California law caps freelance articles at 35 a month
California Assembly Bill 5 was signed into law by Gov. Gavin Newsom on September 18. The bill codifies and expands on a 2018 California Supreme Court decision that made it harder for companies to classify workers as freelancers rather than employees, and simultaneously, potentially ending freelance journalism in the state.
However, a special carve-out for freelance reporters, editors and photographers allow the content creators to produce no more than 35 “content submissions” per year. At first glance, it’s a sense of relief for these types of professionals and would prevent big publishing hubs from excluding all California-based freelancers entirely. However, some freelancers say it’s easy to hit 35 submissions in just a single month. Below is an excerpt from an interview in the Columbia Journalism Review:
“I’ve worked for sites such as AOL that are mostly run with senior editors doing longer stories and freelancers doing the daily news hits, and in my experience it’s been really easy to go over 35 bylines in less than a month with those,” Zac Estrada, a writer and editor in Los Angeles who covers automotive and technology news for a variety of publications, says. “Earlier this year, I was working for a site doing daily news contributions, and they wanted at least 50 per month.”
California’s new freelancing rules have prompted one site, for which Estrada works as an editor, to re-examine the way it distributes work. He hasn’t had any work from that site this month. “I’m glad the state of California is looking out for workplace issues and benefit, but I don’t see a way this bill helps me,” he says. “A lot of people I know love freelancing and wouldn’t take a full-time job even if it offered them more money.”
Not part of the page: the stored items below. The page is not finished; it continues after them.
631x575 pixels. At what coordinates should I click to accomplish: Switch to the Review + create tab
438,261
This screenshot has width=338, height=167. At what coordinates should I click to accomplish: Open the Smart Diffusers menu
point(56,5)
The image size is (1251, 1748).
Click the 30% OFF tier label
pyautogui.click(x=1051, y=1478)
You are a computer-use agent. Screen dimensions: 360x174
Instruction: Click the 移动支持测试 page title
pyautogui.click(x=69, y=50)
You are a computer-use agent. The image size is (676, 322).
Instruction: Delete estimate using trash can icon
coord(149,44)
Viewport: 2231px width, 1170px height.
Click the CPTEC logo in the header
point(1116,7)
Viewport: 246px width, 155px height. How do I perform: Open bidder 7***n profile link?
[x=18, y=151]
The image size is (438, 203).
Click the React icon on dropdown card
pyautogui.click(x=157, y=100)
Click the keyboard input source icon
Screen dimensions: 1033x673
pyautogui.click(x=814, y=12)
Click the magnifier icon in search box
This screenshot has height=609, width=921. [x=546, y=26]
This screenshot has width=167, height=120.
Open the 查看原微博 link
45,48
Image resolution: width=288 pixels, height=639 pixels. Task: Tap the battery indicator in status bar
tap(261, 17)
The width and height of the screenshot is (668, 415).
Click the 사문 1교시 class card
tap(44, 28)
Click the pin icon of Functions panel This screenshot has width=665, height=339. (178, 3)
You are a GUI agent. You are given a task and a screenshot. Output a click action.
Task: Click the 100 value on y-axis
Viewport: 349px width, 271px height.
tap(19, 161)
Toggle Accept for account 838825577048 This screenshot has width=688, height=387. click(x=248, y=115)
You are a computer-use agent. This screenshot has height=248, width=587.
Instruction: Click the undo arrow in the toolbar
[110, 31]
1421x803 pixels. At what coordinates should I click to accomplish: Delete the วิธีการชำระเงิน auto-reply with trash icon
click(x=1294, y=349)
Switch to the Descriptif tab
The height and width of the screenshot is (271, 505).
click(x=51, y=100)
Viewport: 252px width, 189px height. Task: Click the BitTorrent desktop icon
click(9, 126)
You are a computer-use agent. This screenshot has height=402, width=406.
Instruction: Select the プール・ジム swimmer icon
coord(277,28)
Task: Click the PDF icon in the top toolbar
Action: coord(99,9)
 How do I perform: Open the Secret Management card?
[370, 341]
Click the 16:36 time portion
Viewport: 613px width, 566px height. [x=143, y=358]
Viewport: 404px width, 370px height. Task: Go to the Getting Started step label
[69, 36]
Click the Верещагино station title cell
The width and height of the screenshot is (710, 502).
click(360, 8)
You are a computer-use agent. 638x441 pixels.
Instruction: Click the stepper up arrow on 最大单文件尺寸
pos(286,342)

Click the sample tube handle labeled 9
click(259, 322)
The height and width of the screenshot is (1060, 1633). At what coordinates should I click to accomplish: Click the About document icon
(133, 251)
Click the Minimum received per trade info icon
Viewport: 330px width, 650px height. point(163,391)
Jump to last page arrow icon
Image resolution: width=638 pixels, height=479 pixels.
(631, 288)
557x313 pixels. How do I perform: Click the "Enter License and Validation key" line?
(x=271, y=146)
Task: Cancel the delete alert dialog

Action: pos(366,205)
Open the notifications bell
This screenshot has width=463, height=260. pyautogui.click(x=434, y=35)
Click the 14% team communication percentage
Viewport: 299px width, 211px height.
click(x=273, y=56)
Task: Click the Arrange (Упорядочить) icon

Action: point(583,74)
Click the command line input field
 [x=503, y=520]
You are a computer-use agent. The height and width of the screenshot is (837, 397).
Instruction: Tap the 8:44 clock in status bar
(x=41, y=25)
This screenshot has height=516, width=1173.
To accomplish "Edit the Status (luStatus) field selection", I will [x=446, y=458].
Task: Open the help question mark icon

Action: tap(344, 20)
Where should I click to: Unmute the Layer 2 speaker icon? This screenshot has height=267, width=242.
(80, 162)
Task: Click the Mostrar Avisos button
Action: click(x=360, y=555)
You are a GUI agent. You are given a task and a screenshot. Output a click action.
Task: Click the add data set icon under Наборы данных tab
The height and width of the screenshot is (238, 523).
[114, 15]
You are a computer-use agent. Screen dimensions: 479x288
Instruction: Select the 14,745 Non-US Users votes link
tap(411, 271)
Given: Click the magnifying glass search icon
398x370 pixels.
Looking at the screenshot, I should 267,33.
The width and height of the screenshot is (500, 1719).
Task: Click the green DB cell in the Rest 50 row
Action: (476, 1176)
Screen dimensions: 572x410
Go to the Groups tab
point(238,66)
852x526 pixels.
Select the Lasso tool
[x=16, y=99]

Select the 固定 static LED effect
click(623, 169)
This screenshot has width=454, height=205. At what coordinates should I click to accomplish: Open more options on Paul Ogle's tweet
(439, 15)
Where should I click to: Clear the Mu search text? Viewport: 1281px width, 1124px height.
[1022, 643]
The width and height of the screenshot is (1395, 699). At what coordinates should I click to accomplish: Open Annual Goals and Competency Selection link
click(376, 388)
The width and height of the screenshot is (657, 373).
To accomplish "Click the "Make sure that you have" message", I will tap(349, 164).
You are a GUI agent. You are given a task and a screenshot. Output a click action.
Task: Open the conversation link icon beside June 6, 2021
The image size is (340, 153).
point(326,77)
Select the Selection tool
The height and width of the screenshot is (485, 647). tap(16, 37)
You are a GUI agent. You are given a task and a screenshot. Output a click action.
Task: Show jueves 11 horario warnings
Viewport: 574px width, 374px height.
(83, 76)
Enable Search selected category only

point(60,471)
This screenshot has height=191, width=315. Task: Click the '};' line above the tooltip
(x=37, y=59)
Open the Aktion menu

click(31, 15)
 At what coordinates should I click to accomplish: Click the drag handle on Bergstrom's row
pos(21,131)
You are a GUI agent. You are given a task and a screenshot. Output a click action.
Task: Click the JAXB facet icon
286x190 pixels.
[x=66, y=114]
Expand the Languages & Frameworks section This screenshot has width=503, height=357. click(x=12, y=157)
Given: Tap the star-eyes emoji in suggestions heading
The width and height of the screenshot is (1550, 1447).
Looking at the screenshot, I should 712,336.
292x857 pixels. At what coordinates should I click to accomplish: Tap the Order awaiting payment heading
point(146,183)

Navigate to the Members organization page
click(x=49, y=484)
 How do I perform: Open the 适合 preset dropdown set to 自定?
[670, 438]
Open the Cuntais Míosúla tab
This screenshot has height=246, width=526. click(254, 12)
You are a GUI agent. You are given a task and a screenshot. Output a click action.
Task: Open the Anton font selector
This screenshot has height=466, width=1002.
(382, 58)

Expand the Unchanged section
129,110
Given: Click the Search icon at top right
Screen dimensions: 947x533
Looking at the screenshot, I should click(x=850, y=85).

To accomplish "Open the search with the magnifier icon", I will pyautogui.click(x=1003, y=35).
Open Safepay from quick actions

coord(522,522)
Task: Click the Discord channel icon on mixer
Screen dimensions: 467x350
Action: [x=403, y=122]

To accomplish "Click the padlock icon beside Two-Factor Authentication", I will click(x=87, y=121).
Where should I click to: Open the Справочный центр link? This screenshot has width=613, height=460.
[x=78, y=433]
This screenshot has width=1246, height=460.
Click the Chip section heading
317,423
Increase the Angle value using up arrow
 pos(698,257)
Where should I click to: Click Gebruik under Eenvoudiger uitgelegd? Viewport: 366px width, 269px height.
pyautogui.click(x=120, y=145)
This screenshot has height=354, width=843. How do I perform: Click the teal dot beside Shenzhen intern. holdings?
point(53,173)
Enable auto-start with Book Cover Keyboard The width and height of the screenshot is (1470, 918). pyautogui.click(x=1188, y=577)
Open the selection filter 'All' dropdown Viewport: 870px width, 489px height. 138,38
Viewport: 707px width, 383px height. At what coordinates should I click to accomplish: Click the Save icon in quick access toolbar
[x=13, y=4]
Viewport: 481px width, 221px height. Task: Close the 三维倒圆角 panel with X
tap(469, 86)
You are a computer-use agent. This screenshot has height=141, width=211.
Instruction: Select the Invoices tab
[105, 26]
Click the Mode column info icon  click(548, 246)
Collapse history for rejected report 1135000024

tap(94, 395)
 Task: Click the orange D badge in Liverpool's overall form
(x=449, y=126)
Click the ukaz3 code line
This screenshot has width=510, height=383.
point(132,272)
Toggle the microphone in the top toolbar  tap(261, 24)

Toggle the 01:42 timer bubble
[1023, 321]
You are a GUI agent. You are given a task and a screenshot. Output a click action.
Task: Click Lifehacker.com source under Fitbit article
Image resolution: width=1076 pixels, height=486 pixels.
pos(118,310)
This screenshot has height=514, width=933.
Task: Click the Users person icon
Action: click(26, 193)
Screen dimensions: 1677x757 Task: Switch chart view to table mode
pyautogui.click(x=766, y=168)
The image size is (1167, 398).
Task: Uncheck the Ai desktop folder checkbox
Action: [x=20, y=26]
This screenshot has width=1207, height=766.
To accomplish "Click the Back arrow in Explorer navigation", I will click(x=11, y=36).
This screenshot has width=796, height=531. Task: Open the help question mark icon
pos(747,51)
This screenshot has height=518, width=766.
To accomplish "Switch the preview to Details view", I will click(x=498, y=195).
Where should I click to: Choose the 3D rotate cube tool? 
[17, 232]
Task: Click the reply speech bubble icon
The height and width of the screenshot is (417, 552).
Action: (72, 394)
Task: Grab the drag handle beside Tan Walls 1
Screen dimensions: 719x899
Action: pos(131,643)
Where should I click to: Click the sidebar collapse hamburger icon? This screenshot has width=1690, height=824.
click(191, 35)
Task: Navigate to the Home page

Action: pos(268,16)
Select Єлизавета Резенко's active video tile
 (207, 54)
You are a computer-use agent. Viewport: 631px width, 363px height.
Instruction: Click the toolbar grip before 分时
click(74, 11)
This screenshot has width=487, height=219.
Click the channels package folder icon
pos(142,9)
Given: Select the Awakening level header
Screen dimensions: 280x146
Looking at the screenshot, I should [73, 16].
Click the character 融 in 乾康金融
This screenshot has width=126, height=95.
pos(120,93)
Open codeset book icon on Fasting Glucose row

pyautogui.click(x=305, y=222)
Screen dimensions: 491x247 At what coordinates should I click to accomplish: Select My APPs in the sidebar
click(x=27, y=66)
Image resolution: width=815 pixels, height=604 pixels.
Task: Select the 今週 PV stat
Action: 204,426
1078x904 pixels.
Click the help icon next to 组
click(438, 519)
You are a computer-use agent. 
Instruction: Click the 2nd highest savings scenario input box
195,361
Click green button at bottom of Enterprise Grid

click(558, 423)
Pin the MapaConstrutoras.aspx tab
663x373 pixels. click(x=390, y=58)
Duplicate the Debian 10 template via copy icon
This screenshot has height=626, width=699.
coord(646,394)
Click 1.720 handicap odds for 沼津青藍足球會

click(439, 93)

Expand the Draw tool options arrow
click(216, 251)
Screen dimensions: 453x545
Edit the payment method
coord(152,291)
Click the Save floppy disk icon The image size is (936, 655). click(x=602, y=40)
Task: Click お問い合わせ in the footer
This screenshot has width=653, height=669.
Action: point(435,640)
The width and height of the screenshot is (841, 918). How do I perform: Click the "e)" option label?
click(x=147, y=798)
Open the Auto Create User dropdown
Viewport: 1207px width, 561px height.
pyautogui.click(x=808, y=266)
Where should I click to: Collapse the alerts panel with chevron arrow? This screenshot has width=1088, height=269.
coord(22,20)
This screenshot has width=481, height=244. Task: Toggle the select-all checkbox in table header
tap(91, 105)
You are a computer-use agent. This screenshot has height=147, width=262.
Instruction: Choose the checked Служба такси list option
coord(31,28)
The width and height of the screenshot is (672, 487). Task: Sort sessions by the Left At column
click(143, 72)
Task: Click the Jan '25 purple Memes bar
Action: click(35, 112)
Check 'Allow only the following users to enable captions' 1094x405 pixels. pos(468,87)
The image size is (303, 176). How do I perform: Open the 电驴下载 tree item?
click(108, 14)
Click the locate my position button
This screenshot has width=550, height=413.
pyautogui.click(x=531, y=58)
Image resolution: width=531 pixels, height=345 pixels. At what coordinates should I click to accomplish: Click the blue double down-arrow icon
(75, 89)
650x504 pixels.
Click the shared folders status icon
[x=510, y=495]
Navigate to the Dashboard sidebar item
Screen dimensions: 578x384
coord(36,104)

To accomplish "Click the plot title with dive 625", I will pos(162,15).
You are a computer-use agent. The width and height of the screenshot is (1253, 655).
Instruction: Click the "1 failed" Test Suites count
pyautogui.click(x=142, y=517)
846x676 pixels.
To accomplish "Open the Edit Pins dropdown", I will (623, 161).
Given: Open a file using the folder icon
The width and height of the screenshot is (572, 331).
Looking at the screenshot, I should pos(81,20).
Why a limit of 35 stories? The number is the result of negotiations between lawmakers and interest groups, including journalists and journalists’ unions, according to Steve Smith, communications director for the California Labor Federation. The union coalition was one of Assembly Bill 5’s chief supporters and worked on it with its author, San Diego Democrat Lorena Gonzalez.
“We had a lot of discussions with journalists and with unions that represent journalists,” Smith says. “You needed to thread the needle. If you had a blanket exemption, what would prevent any newspaper or magazine or online publication from saying, ‘I’m going to get rid of all my employees and make everyone a freelancer’?”
Assembly Bill 5 could have been worse for newspapers and other publishers. The first drafts of the bill had no partial exemptions for freelancers who write fewer than 35 times per year.